At least 15 people at the woman’s memorial service asked O’Grady how her friend had died. They were stunned to learn alcohol was the cause.
The woman was poisoning herself with a half-gallon of vodka a day, O’Grady says, yet no one knew beyond her immediate family, O’Grady and a mutual friend in the neighborhood.
“We’re closeted,” O’Grady says. “We’re not in bars getting in fights.”
Durham was on a liver transplant list for about five months in 2011 and 2012. Then she learned she no longer needed a new liver.
“Livers have a great capacity for recovery,” says Michael Lucey, a professor and head of the division of gastroenterology and hepatology at the University of Wisconsin medical school.
Durham was in a sorority at the University of Mississippi, where beauty was competitive and a popular saying was “pretty is as pretty does.”
“But there was nothing pretty about my drinking,” she says.
If she had been diagnosed with breast cancer, Durham says, she wouldn’t think twice about getting treatment and talking about it.

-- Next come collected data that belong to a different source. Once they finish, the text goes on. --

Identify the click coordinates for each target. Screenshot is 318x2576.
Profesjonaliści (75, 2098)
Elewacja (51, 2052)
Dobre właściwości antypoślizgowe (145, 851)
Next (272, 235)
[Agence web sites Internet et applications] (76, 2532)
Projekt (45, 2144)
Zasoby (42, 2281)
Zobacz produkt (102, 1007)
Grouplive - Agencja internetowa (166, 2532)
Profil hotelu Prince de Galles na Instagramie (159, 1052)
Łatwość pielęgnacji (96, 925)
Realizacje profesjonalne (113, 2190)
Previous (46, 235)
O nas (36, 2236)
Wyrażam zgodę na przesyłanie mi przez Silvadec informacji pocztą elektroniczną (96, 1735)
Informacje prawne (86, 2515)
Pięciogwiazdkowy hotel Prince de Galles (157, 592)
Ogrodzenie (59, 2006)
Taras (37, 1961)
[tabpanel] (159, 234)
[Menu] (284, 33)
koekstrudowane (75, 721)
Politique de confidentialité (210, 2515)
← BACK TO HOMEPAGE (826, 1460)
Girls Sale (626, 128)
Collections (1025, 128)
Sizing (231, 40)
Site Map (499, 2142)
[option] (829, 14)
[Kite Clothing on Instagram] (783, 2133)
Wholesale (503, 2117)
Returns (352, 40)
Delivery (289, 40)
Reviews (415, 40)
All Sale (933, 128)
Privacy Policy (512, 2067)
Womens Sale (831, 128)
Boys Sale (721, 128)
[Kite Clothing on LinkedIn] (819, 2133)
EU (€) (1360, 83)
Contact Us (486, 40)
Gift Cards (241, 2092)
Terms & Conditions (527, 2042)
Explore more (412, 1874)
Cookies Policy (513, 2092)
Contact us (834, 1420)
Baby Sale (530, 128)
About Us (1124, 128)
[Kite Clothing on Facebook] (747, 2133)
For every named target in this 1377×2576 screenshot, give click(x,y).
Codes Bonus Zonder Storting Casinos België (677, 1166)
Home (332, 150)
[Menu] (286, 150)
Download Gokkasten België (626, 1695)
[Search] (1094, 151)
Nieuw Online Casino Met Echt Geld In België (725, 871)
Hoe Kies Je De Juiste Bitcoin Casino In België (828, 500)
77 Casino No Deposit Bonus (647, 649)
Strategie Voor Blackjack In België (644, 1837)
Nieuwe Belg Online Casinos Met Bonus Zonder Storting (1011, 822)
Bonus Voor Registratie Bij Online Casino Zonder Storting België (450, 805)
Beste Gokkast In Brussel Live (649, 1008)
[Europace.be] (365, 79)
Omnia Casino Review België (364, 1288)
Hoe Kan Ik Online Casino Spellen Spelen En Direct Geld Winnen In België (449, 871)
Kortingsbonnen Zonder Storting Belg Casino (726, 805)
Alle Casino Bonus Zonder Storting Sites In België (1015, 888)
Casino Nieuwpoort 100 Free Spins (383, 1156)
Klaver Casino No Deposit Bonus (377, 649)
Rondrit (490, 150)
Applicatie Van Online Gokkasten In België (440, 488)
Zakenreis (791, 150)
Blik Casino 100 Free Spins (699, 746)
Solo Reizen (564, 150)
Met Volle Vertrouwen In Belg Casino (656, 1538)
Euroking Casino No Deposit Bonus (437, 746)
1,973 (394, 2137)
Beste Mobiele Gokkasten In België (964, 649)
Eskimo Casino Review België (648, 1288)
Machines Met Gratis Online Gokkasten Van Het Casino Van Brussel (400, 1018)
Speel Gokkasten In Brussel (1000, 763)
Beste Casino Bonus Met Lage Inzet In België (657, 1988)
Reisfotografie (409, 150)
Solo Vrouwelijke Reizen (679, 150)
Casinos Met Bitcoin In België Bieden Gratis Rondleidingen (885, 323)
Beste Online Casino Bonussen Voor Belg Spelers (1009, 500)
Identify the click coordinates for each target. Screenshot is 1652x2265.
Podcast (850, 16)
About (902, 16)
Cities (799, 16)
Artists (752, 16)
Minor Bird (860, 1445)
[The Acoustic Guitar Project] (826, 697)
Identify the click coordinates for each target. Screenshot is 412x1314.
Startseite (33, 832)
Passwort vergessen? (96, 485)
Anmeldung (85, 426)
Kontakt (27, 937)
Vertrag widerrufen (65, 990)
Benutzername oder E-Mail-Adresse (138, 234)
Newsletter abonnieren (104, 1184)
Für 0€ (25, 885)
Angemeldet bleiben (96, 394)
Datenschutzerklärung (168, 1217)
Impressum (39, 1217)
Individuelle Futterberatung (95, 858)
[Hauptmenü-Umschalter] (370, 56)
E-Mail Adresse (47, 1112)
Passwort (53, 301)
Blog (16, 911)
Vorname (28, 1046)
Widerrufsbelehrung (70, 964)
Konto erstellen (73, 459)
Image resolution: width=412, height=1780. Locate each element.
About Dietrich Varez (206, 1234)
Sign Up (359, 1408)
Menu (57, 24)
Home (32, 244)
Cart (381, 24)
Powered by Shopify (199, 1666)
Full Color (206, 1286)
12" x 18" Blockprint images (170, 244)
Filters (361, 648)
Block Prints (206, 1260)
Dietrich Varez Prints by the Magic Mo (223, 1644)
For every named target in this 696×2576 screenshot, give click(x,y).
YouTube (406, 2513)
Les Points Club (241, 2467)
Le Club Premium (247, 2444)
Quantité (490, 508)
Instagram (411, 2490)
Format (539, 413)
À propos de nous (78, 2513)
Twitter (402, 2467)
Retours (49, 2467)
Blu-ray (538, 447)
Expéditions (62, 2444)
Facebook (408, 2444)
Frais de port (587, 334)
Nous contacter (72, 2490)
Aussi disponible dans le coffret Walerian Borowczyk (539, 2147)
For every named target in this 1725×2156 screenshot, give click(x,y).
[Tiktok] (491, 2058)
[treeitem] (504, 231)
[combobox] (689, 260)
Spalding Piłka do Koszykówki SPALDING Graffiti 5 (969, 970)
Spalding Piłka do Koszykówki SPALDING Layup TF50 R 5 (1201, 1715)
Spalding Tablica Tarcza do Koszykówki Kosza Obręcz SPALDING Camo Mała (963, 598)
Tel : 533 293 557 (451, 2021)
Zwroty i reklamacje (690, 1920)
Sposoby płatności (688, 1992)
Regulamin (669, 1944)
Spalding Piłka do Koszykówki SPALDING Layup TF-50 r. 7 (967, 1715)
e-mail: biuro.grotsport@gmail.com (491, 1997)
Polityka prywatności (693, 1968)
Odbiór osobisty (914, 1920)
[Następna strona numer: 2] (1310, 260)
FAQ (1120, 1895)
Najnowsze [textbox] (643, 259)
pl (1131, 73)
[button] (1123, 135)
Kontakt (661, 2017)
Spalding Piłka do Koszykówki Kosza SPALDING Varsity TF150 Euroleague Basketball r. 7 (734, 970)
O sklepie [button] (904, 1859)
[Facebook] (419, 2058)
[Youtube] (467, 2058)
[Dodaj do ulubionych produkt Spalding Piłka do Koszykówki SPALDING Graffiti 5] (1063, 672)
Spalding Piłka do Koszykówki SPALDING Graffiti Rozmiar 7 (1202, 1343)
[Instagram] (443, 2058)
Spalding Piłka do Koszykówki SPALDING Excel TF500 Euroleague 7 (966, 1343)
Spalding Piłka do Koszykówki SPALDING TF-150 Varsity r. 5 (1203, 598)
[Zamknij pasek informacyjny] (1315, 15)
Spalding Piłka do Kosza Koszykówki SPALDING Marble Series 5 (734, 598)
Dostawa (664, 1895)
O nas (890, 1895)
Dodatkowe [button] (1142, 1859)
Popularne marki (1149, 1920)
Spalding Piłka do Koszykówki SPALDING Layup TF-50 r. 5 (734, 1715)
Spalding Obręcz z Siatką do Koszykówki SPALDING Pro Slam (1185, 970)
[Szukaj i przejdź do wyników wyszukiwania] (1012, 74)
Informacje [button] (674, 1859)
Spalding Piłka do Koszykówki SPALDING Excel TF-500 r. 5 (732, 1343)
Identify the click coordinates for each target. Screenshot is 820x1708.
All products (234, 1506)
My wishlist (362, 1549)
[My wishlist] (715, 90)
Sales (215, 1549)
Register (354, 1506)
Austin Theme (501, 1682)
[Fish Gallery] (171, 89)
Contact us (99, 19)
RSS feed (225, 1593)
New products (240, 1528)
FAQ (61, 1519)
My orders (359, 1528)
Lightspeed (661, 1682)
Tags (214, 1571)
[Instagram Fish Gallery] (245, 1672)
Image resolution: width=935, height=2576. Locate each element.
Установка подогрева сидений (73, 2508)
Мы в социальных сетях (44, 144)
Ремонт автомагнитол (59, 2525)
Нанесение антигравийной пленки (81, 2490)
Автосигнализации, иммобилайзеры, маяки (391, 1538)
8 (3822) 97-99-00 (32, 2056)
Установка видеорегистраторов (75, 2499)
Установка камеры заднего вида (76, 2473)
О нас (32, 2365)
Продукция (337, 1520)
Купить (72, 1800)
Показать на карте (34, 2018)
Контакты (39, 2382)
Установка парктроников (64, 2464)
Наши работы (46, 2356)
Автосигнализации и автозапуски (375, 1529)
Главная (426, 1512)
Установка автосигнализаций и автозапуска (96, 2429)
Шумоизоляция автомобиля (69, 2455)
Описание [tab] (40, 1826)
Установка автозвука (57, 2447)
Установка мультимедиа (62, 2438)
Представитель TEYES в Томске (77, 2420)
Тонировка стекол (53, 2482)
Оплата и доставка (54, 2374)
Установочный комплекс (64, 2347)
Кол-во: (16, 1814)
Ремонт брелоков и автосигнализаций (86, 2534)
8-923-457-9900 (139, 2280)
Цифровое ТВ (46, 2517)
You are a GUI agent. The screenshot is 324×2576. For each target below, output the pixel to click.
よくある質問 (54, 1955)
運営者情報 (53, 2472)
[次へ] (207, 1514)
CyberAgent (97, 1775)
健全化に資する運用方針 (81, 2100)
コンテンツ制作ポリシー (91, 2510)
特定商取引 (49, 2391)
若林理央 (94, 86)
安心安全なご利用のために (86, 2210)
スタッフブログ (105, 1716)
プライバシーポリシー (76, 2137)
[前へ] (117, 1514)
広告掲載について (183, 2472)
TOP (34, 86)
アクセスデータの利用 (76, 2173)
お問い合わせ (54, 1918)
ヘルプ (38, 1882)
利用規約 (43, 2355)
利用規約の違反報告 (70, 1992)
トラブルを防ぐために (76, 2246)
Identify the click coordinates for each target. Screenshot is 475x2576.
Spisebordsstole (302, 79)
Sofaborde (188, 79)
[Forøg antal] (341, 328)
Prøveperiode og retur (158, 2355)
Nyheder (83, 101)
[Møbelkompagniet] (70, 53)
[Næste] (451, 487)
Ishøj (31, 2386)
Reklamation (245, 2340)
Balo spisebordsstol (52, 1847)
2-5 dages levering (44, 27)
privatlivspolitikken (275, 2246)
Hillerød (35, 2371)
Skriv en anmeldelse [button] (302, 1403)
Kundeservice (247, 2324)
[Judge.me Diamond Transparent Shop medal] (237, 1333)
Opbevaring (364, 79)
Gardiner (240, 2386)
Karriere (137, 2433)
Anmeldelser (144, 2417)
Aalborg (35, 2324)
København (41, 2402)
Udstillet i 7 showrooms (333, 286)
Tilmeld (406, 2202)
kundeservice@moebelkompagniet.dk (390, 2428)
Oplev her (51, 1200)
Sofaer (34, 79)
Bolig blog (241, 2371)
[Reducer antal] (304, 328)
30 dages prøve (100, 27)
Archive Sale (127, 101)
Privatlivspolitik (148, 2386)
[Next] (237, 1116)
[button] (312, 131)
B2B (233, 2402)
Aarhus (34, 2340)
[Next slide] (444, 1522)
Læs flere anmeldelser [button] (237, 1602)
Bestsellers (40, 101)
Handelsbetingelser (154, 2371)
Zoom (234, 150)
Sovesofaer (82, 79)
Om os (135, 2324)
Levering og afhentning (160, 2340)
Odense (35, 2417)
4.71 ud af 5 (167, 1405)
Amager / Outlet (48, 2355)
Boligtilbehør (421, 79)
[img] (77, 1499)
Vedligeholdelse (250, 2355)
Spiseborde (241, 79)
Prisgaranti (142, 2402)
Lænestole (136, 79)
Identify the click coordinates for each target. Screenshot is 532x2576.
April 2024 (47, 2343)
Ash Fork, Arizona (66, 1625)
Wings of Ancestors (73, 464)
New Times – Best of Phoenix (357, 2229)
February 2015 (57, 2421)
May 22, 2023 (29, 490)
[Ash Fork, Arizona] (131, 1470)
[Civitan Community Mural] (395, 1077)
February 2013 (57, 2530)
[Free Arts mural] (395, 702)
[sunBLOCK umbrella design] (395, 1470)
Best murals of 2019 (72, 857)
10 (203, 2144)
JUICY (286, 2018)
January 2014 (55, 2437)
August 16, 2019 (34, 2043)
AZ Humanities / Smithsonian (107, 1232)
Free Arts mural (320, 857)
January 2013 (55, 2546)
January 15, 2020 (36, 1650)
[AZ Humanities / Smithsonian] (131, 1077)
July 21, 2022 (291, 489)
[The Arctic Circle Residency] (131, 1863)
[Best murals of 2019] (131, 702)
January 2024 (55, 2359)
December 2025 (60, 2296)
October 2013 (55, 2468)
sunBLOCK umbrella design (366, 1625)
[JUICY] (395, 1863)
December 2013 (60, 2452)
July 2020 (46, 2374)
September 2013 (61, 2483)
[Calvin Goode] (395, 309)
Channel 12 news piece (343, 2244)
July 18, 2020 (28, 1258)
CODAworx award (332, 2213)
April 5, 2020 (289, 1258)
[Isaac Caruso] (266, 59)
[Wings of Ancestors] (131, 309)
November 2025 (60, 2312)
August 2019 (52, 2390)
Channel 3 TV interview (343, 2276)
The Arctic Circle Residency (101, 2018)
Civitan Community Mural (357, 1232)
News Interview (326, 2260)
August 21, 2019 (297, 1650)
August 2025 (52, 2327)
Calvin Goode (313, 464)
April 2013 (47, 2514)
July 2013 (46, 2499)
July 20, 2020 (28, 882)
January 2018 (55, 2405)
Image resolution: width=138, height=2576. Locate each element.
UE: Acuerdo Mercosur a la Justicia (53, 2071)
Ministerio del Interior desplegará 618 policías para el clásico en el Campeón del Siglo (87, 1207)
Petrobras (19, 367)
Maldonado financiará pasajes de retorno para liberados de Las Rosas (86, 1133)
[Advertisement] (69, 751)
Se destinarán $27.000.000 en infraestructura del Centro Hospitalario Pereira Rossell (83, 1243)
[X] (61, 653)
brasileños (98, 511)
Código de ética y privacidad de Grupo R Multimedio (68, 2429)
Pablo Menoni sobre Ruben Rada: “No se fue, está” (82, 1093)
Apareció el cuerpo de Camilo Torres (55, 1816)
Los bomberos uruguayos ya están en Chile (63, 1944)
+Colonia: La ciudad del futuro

Durham stopped drinking six years ago Thursday. She says she surprises people with how openly she shares the gritty details of her near-death experience.
“I want to show the world what recovery looks like, especially for women where stigma is still the way it is,” Durham says. “I want people to know there is hope.”
Erika Byrd called her father in hysterics on April 9, 2011. She had been fired after failing to turn in paperwork to get disability coverage through her law firm.
“I don’t want to want it, but I want it,” Byrd recalls her saying through her sobs.
“I said, ‘If you can stop drinking, you can do anything,’ ” Byrd says. “I told her, ‘We love you, Erika,’ and she hung up.”
Byrd and his wife were getting ready to go to church the next day when there was a knock on the door. A pastor stood with a police officer.
Erika was dead.
A doctor from the National Institute for Mental Health called to ask if the Byrds would consider donating Erika’s brain for research.
They said yes.
“She had done everything she knew how to to beat this terrible disease,” Byrd says. “I would think she would want it.”